De nombreux commentateurs du fil Twitter de l'armée américaine ont fait référence aux déclarations du major-général Smedley Butler, qui observait en 1933 : « La guerre n'est qu'un racket. Seul un petit groupe interne sait de quoi il s'agit. Elle est menée au profit d'un très petit nombre au détriment des masses. »

Il y a une forte opposition à la guerre dans la classe ouvrière aux États-Unis et sur la scène internationale. Cependant, comme pour toute autre question politique, les intérêts réels de la grande majorité de la population ne sont pas pris en compte dans la vie politique officielle.

Dans la période qui a précédé l'invasion de l'Irak en 2003, ce sentiment s'est traduit par des manifestations de masse de millions de personnes dans le monde entier. L'opposition à la guerre en Irak a été canalisée derrière le Parti démocrate et a culminé avec l'élection de Barack Obama en 2008. En prolongeant la “guerre contre le terrorisme” de l'administration Bush en Irak et en Afghanistan, Obama a attaqué plus de sept pays, dont la Libye et la Syrie, et tué des milliers de civils innocents dans une guerre de drone.

L'administration Trump prévoit maintenant d'envoyer 1 500 nouvelles troupes au Moyen-Orient et a menacé de “rayer l'Iran de la carte”. Son administration a également annoncé la doctrine du conflit des “grandes puissances”, préparant des conflagrations militaires encore plus importantes contre la Russie et la Chine qui précipitent le monde vers une troisième guerre mondiale.

En 2017, le ministère des Anciens Combattants, sous l'administration Trump, a proposé de fermer plus de 1 100 établissements dans le but de privatiser les soins de santé. Alors que $220 milliards ont été alloués à Anciens combattants pour le budget de 2020, plus de $718 milliards ont été demandés par le Pentagone, soit une augmentation de cinq pour cent par rapport à l'année précédente.
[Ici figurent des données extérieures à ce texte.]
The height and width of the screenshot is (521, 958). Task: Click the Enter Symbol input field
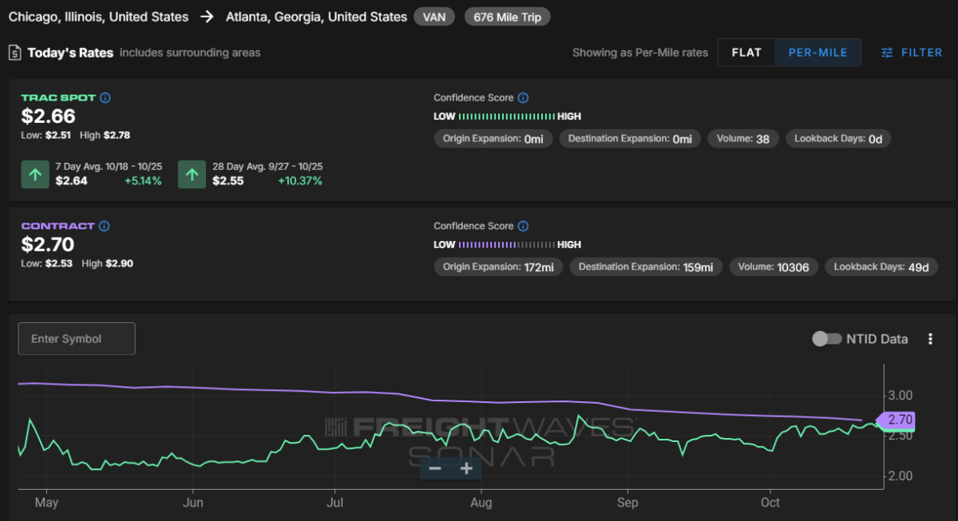(x=77, y=339)
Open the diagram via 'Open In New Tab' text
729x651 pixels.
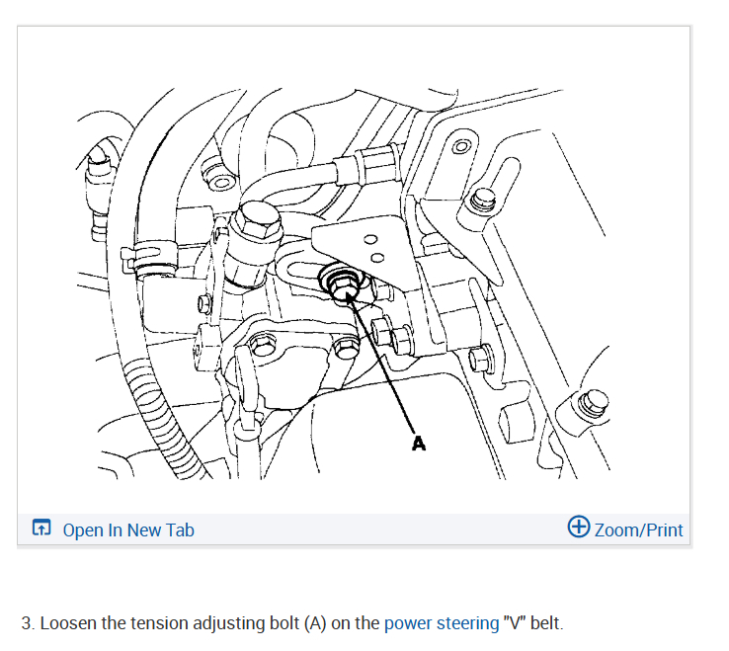point(128,530)
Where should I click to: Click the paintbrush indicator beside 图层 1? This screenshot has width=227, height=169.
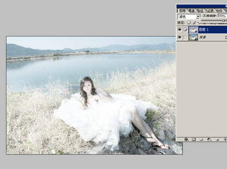point(186,30)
Si la tendance se maintient, plus de $7 000 milliards seront consacrés à la guerre au cours de la prochaine décennie.

De plus, avec le soutien du Parti démocrate, l'administration Trump intensifie sa campagne contre le fondateur de WikiLeaks, Julian Assange, pour avoir dénoncé les crimes de l'impérialisme américain.

Les démocrates ont mené leur opposition à Trump en grande partie sur la demande que l'administration adopte une position plus agressive contre la Russie et étende la guerre en Syrie et au Moyen-Orient. Les démocrates ont cherché à se positionner en tant que parti de l'armée et des agences de renseignement, saluant comme des héros des guerriers aussi admirables que le regretté sénateur républicain John McCain.

Et les organisations de la classe moyenne supérieure complaisante et privilégiée qui entourent le Parti démocrate sont devenues les partisans les plus farouches de l'impérialisme américain.

Les sentiments exprimés dans les réponses au tweet de l’US Army doivent trouver une forme plus organisée. L'opposition massive à la guerre doit être liée aux luttes croissantes des travailleurs, aux États-Unis et dans le monde, contre l'inégalité et l'exploitation. Le soutien croissant au socialisme doit être lié à un mouvement politique conscient de la classe ouvrière internationale contre le capitalisme et l'impérialisme.